• _EXERCISE BRIEF_
Only lines that contain the word "Paper" belong in the answer; copy them from the records below.

• _EXERCISE MATERIALS_
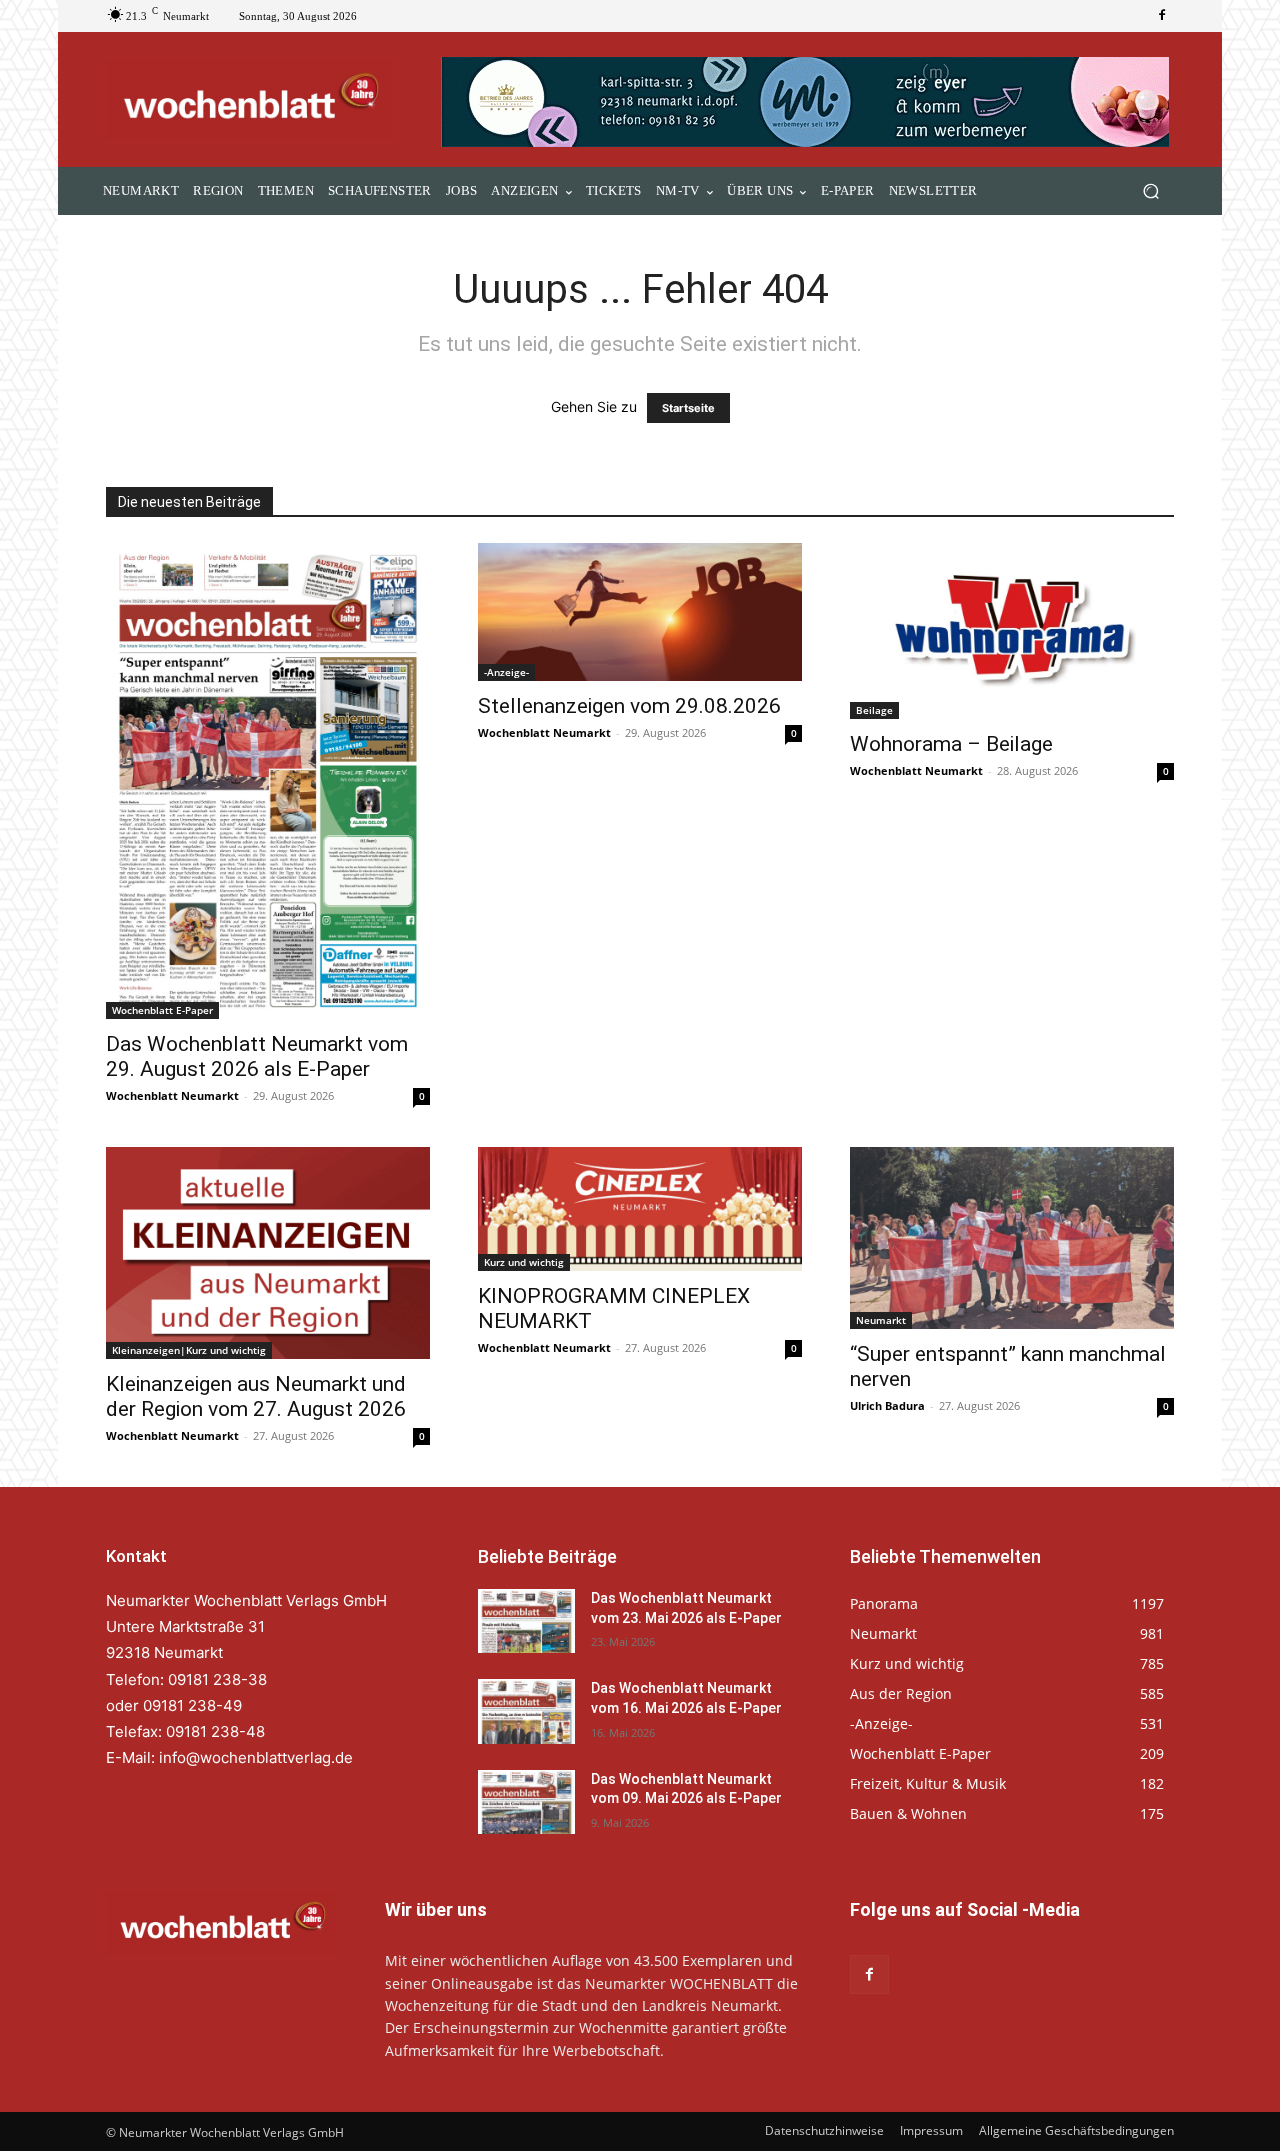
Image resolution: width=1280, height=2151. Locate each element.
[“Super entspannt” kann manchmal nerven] (1012, 1238)
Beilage (874, 710)
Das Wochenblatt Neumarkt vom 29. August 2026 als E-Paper (257, 1056)
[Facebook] (1162, 16)
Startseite (688, 408)
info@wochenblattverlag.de (256, 1757)
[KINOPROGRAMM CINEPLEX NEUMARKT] (640, 1209)
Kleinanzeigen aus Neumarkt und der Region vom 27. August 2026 (256, 1396)
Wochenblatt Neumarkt (172, 1095)
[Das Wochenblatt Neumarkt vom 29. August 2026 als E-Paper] (268, 780)
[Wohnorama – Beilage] (1012, 631)
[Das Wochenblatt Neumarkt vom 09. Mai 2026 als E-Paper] (526, 1802)
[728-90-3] (807, 102)
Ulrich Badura (887, 1405)
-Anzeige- (506, 672)
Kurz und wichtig (524, 1262)
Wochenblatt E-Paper (162, 1010)
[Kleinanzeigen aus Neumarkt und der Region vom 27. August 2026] (268, 1253)
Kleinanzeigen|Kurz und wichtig (189, 1350)
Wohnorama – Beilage (951, 744)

• _RESPONSE TO THE TASK_
Das Wochenblatt Neumarkt vom 29. August 2026 als E-Paper (257, 1056)
[Das Wochenblatt Neumarkt vom 29. August 2026 als E-Paper] (268, 780)
[Das Wochenblatt Neumarkt vom 09. Mai 2026 als E-Paper] (526, 1802)
Wochenblatt E-Paper (162, 1010)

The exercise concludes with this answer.